1621-2rs should be the crossover part number, which is an off the shelf regular bearing. Really easy to change, you put a wrench on the shaft the bearing is mounted to, remove the outer nut, remove the 4 little bearing retainer plate nuts, lift off the plate , tap out what is left of the damaged bearing, little dab of grease on the shaft and reassemble. Lube up all moving parts, replace friction wheel, then it should be ready to fight another day. Friction wheel is very easy to remove, it is just 5 self tapping bolts you need to remove, and then wiggle it out from the machine, make sure when you reinstall it that it is in the proper position because if you mount it backwards your gears will not be in the correct position when you shift. Be extremely careful not to cross thread them because it is Aluminum and can happen very easily.

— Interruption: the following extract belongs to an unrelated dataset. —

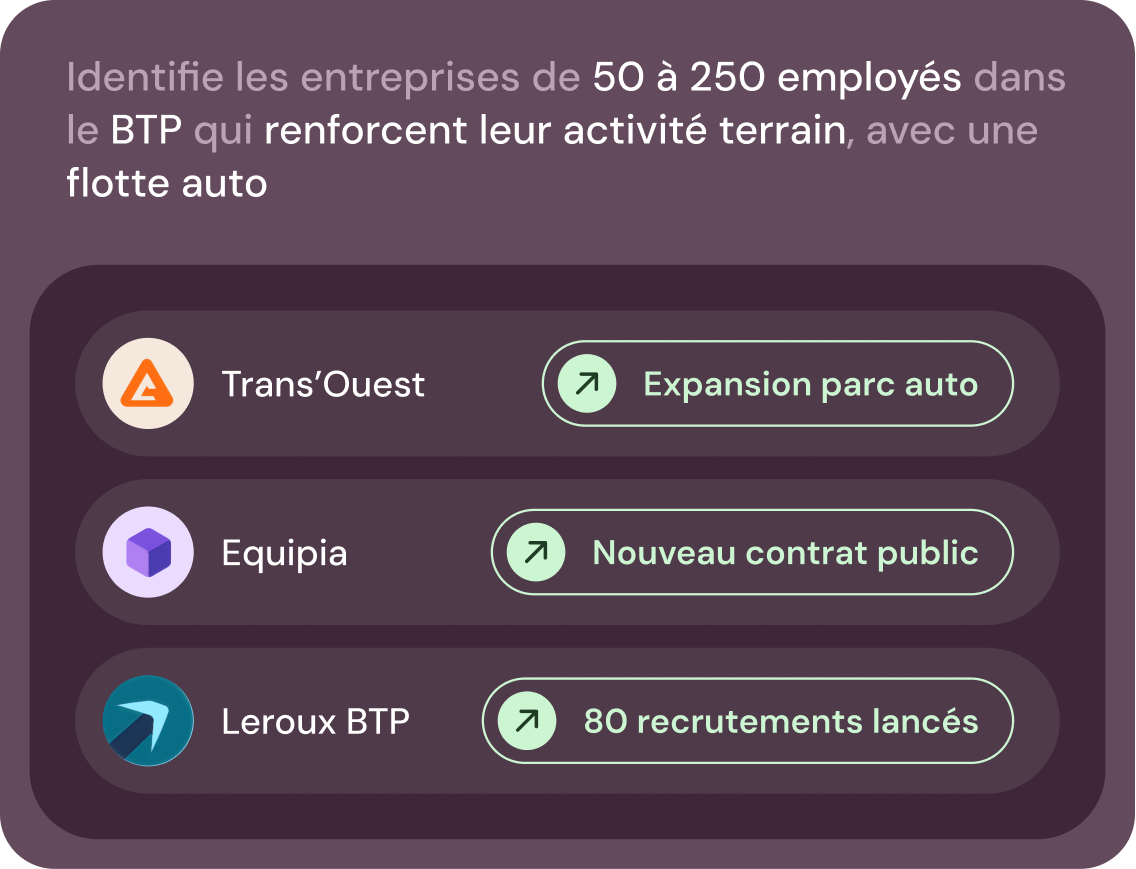Click the highlighted "50 à 250 employés" phrase
This screenshot has width=1136, height=869.
coord(777,78)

I put a wrench on the hex shaft to keep it steady while removing and tightening those friction disc bolts. Should be a really easy job, as everything is straightforward just by looking at it, it should be like a half an hour job to do both the bearing and the friction wheel. Keep us posted and we will get you back up and running in no time. Good luck with your project.


----------



## cranman (Jan 23, 2016)

Shaw...is that the same bearing as the ST 8-24? I've got some to replace on mine....Thanks in advance.


----------



## Shaw351 (Nov 15, 2016)

cranman said:


> Shaw...is that the same bearing as the ST 8-24? I've got some to replace on mine....Thanks in advance.


Cranman it is the same bearing, i cross referenced it to machine 9240XX and it was. I'm 99% sure that particular bearing is the same on all that style cross shaft.


----------



## CrackheadPanda6 (Mar 11, 2017)

After changing bearing and friction wheel the snowblower is god to go again. 

Thanks for the help in this forum


----------



## coopa (Apr 2, 2017)

Say, Is that Norway, the country, or Norway, the little town in the backwoods of Maine, USA?


----------



## 524SWE (Jan 20, 2017)

coopa said:


> Say, Is that Norway, the country, or Norway, the little town in the backwoods of Maine, USA?


I'd say that's the country of Norway. I've read posts on here from Sweden and Poland and a couple of other European countries. This is an international forum!


----------